An adult mantis should be fed every three days. The insects offered (flies, mosquitoes, crickets, cockroaches, butterflies, etc.) will be alive and less than or equal in size to the mantis. Before spawning, the female eats a lot and needs to be fed more frequently. Provide it with water by spraying the inner wall of the container about once a week or by placing a lid filled with water at the bottom of the vivarium.

When ready to lay eggs, the mantis makes an ootheca (or more) on the branch or on the wall of the container. The insect dies a few weeks after the last laying.
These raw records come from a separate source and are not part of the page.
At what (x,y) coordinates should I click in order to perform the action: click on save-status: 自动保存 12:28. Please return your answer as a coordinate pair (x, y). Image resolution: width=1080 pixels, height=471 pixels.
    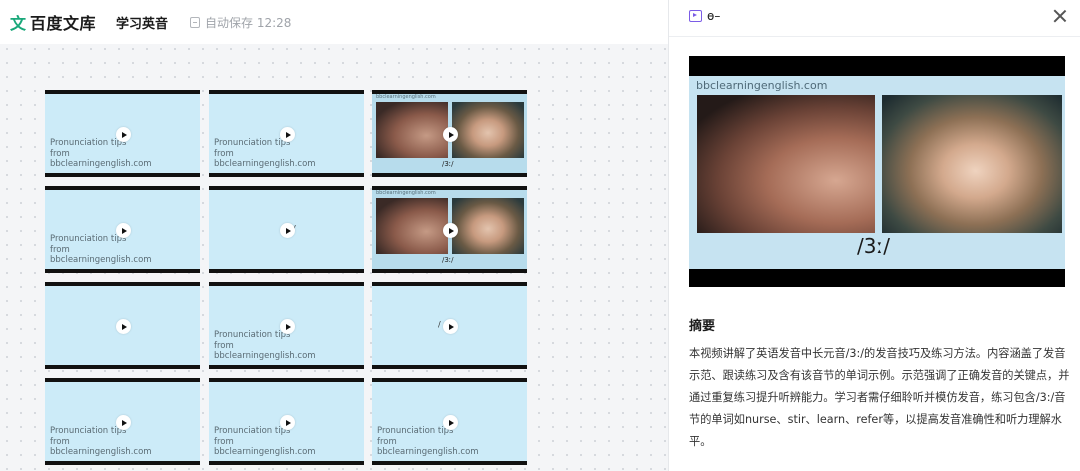
    Looking at the image, I should click on (240, 22).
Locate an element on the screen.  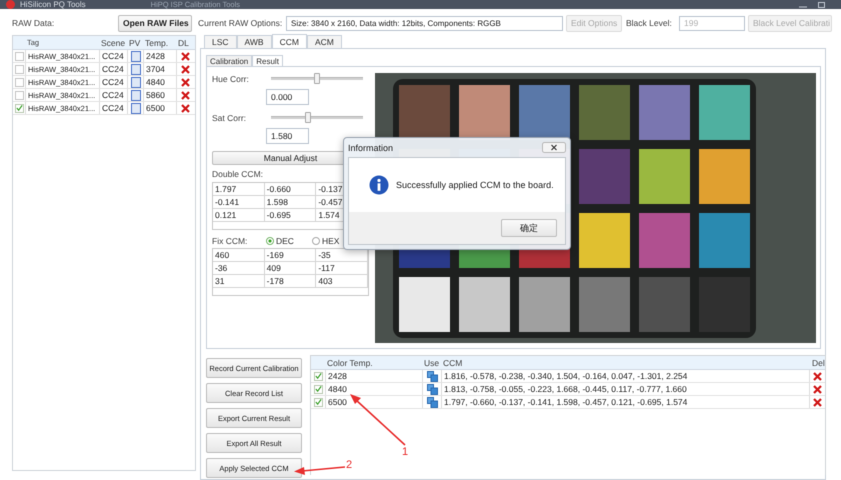
table-cell: 1.813, -0.758, -0.055, -0.223, 1.668, -0.445, 0.117, -0.777, 1.660 is located at coordinates (625, 389).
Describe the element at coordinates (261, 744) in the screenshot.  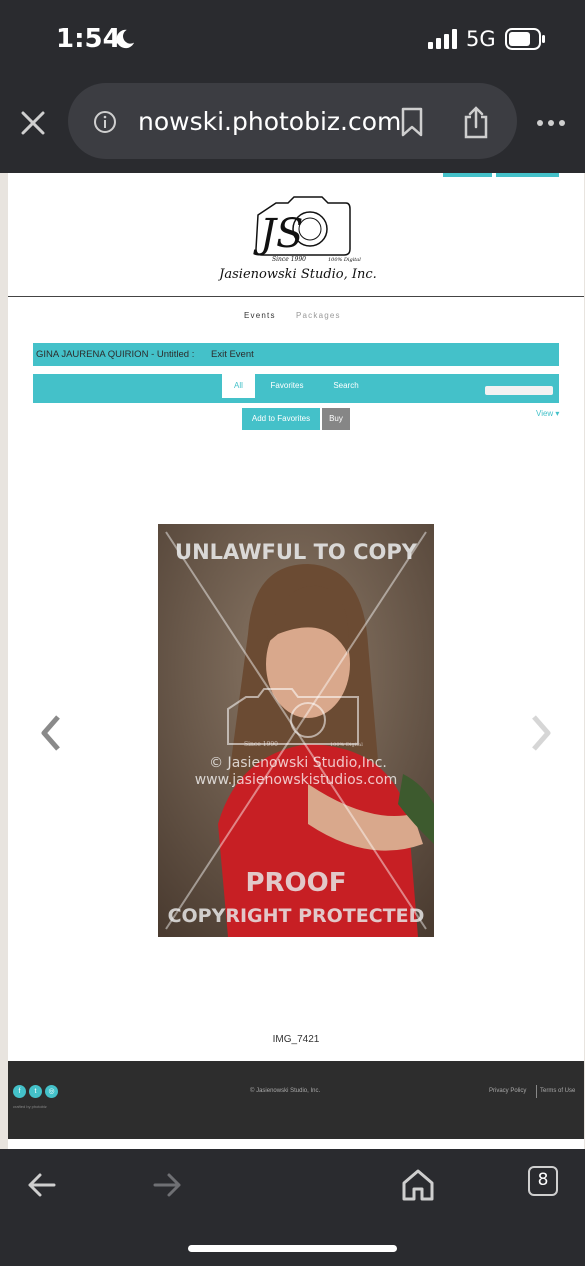
I see `watermark-since: Since 1990` at that location.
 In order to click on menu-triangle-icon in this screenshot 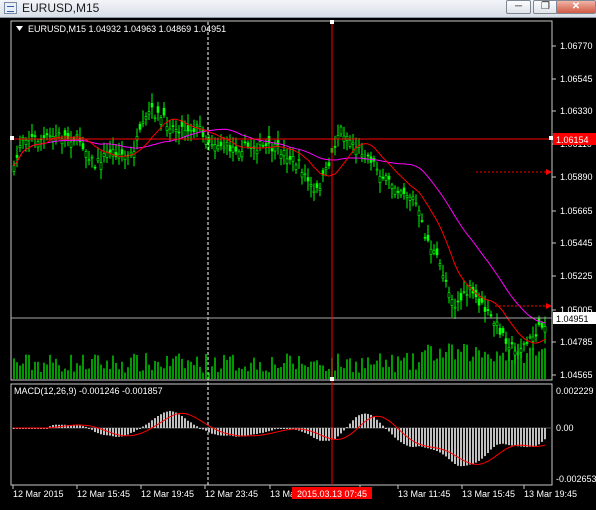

Without having a captive female, you can harvest eggshells found in vegetation, in autumn and winter, on stems or branches. Be sure to place the ootheca in the correct direction to promote the emergence of young.

Child care

When the larvae appear, feed them abundantly to prevent them from devouring each other. At first, offer them small prey (aphids, fruit flies, nascent crickets). The young can be isolated in small containers after the second moult. For starters, empty jam or yogurt jars that are closed with a mosquito net will do the trick. A branch should be placed in each container to serve as a support during the moult. The distance between the upper end of the branch and the base of the container should be at least three times the length of the insect.

Adult care

Adults can mate two to three weeks after the last molt. Offer them as much food as they want for several days before bringing the partners together. If she is hungry, the female can eat the male before mating, which can last for hours. Provide the female with prey throughout this period. Remove the male as soon as the partners separate.

Regularly clean juvenile and adult breeding containers by removing dead insects and other debris with tongs. If necessary, transfer the insects to another container for cleaning. Praying mantises should be handled gently. You can move them while they are in their holder or let them mount on your hand. Avoid dropping them even if they suddenly try to bite you.